SHORT TASK: In the article about Stapleton's streets, which three older Denver neighborhoods have less driving than Stapleton, according to the survey?

-- START DOCUMENT EXTRACT --

Why Stapleton residents fear their streets
To get things built, new urbanist designers often must compromise their design ideals. Frequently that means taking what we love about New Urbanism and trying to squeeze it through conventional traffic engineering standards and mindsets. The end product is typically a hybrid; it possesses some of the qualities that make New Urbanism desirable but is diluted by conventional demands such as swift automobile circulation.
Living for the last three years in Stapleton, the Denver area’s largest new urbanist development, I’ve been confronted by the discrepancy between the ideal, on the one hand, and the impure built reality, on the other. When it comes to New Urbanism, Stapleton looks the part with beautiful, tree-lined streets, great architecture, mixed uses, neighborhood schools, and an abundance of parks, greenways, sidewalks, and bike lanes.
However idyllic the transportation system appears to be, cars moving at very high speeds are not uncommon, and driving is more prevalent in Stapleton, a Denver Regional Council of Governments survey found, than in three of Denver’s older, more established neighborhoods—Cherry Creek, East Colfax, and the Highlands.
Handling the disconnect
I came to realize that if we look at Stapleton’s street designs, street network, and how people actually use the transportation system, we might be able to figure out how new urbanists can better handle the disconnect between new urban transportation design ideals and conventional engineering solutions—and the insidious implications of those disconnects.
There will never be a single, cookie-cutter approach to designing a transportation system consistent with New Urbanism’s ideals. However, we can get a sense of how to proceed by noting that most new urbanists do subscribe to a few underlying principles. Among them: an insistence on narrow streets, supported by a compact and connected street network.
Stapleton was intended to embody such thinking. The 1995 “Green Book,” the redevelopment plan for the 4,700 acres of former airport land, states that one of the project’s primary transportation goals is to connect the huge site to the existing gridded street network outside its boundaries. The document even shows historical maps of the city’s original 1920s street grid expansion plan—reinforcing the underlying intent of fully linking Stapleton to the surrounding grid.

-- END DOCUMENT EXTRACT --
-- START ENTRIES --

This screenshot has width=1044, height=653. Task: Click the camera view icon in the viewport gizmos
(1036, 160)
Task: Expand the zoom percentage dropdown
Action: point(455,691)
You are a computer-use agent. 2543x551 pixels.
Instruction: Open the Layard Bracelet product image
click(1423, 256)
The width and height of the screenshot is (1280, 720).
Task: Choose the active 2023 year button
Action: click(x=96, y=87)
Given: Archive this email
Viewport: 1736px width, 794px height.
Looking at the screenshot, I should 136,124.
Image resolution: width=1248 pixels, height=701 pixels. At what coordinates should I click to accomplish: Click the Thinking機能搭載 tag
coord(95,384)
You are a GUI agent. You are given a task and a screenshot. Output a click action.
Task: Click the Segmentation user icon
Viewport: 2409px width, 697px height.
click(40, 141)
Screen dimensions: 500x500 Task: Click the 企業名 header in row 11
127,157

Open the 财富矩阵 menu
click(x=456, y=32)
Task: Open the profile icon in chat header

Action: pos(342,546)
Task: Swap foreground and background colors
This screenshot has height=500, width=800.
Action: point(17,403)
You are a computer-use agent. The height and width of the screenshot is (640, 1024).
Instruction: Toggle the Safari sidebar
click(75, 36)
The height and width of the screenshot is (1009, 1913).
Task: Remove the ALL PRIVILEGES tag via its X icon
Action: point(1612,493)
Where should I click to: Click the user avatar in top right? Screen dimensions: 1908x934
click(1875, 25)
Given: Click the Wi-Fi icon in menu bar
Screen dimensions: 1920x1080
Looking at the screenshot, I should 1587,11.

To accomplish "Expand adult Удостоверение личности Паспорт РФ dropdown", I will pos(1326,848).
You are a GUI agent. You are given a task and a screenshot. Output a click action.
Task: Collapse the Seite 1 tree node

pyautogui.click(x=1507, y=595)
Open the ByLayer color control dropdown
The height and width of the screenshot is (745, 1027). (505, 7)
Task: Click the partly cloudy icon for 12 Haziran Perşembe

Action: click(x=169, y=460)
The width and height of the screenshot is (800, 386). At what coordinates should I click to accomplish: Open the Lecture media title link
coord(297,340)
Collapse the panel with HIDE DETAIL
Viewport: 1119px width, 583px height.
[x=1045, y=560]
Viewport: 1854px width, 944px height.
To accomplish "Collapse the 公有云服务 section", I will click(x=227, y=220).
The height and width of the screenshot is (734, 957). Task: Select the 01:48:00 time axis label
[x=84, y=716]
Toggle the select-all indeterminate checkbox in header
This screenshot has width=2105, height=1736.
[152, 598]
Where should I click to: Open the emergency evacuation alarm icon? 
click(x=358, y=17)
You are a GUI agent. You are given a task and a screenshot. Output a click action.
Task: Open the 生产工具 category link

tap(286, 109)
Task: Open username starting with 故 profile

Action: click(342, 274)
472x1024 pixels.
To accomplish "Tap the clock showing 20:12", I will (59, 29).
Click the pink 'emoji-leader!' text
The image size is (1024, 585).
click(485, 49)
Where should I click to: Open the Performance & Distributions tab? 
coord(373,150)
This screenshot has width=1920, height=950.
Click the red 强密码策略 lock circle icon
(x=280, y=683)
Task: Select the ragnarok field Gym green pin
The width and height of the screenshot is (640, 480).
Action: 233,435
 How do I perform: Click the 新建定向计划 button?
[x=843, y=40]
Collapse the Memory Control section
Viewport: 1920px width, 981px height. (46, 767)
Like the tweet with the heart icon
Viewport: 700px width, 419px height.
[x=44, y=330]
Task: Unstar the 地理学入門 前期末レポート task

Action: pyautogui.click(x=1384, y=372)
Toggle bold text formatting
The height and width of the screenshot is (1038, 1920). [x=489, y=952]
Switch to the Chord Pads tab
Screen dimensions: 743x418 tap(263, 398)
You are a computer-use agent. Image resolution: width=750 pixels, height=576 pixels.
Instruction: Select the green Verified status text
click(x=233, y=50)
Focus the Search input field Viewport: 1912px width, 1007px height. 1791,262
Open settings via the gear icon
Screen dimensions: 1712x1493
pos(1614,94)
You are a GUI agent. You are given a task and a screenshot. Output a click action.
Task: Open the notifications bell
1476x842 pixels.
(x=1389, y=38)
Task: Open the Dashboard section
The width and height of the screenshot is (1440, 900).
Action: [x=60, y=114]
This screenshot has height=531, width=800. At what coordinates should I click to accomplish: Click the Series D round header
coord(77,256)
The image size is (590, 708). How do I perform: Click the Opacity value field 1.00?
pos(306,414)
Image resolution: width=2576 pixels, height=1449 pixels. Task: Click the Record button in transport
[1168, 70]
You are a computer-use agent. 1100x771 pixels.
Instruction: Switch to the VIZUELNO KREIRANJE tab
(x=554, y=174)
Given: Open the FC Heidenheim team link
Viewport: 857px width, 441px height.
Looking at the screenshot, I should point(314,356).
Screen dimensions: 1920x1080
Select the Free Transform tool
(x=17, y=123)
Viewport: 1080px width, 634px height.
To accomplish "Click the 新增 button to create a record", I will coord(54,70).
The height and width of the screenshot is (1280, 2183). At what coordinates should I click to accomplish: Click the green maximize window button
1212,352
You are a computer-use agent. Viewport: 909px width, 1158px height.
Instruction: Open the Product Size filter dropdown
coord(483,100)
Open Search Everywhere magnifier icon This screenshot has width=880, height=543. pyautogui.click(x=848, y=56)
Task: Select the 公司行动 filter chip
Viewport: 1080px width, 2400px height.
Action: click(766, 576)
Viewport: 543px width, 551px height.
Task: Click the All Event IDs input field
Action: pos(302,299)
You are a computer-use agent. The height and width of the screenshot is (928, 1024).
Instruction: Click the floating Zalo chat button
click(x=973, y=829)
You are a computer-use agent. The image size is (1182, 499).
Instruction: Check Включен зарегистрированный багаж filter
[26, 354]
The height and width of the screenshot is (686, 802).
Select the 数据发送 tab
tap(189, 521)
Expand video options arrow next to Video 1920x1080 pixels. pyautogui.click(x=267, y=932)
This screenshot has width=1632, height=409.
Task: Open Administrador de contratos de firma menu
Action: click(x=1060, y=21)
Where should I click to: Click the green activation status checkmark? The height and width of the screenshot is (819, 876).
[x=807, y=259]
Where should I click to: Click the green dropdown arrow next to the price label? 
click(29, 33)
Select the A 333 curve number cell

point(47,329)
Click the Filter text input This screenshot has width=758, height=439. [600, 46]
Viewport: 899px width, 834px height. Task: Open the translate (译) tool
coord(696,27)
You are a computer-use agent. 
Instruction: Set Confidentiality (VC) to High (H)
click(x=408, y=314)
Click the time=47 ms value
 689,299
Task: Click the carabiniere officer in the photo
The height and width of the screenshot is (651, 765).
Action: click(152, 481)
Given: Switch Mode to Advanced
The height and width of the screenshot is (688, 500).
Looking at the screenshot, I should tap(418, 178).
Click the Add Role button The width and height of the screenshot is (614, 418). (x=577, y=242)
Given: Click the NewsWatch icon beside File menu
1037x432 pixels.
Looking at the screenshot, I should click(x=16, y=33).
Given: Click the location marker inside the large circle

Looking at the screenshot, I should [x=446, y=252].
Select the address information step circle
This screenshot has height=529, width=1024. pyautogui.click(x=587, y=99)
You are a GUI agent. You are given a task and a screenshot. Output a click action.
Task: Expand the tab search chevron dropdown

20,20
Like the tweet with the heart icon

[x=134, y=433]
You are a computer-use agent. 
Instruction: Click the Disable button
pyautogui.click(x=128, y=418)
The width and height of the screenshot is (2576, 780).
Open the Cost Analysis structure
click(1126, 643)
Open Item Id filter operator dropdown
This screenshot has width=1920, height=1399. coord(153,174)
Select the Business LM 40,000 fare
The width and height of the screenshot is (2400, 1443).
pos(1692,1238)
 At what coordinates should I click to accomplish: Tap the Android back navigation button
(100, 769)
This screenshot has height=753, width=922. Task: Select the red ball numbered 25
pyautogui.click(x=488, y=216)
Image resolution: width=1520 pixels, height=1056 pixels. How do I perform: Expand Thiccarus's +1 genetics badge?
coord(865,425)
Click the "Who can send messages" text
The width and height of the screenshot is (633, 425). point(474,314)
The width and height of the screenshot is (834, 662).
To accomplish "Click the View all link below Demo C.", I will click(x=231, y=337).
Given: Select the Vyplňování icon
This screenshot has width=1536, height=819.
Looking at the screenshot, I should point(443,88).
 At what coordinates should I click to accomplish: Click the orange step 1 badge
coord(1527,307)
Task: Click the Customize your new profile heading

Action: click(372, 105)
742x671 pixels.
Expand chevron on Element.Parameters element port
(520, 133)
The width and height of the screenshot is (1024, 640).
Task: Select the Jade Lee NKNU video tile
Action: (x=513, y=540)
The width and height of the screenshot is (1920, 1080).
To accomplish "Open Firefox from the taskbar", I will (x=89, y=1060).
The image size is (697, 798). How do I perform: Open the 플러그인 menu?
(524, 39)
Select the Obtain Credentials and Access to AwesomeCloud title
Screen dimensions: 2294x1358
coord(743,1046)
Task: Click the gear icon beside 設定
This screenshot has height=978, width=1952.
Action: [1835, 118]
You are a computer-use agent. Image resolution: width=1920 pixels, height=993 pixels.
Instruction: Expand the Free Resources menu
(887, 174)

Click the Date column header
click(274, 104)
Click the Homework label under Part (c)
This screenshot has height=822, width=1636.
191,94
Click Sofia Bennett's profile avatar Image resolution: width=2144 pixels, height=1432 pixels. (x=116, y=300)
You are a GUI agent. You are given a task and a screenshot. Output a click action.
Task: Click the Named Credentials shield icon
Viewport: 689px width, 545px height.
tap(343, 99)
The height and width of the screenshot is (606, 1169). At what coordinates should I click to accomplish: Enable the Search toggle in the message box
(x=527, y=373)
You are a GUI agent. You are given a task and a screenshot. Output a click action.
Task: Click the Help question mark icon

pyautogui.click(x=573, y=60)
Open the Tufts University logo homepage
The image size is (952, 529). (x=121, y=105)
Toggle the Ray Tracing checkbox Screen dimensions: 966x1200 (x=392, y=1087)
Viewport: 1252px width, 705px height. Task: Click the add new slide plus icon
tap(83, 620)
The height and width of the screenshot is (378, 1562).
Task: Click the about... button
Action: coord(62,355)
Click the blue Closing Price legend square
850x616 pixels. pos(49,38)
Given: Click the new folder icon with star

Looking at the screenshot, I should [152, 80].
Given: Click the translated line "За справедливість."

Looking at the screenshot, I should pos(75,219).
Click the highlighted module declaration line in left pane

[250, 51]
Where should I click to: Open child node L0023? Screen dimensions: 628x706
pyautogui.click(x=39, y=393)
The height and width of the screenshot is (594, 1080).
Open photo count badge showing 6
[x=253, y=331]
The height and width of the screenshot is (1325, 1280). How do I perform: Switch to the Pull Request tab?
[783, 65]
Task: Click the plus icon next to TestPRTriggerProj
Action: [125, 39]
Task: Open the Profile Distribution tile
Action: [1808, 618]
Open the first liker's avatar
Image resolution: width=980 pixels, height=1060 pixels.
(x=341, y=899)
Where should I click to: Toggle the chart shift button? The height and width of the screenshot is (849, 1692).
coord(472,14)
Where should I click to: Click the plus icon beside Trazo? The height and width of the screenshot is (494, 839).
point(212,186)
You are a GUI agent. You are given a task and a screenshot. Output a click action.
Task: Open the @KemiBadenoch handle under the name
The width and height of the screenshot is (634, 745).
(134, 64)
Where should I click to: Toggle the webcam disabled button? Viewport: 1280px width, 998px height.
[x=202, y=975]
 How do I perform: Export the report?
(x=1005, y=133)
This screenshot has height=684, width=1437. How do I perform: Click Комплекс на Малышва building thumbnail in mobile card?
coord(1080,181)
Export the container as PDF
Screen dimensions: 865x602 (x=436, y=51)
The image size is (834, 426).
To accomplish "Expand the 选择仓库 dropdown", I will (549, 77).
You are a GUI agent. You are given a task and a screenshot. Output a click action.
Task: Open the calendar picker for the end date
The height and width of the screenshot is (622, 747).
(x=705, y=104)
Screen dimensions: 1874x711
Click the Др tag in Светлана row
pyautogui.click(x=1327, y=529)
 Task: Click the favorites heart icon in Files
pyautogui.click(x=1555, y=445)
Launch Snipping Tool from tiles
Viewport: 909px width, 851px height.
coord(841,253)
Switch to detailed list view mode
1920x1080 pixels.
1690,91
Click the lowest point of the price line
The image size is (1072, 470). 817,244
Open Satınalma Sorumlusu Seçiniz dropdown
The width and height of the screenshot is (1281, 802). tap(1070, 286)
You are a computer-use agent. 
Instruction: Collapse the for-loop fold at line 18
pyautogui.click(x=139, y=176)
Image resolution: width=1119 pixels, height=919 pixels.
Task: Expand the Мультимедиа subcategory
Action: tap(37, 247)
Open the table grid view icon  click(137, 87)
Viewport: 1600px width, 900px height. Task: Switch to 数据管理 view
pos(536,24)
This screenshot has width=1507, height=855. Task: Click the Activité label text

-- END ENTRIES --

RESPONSE TO THE TASK: Cherry Creek, East Colfax, and the Highlands.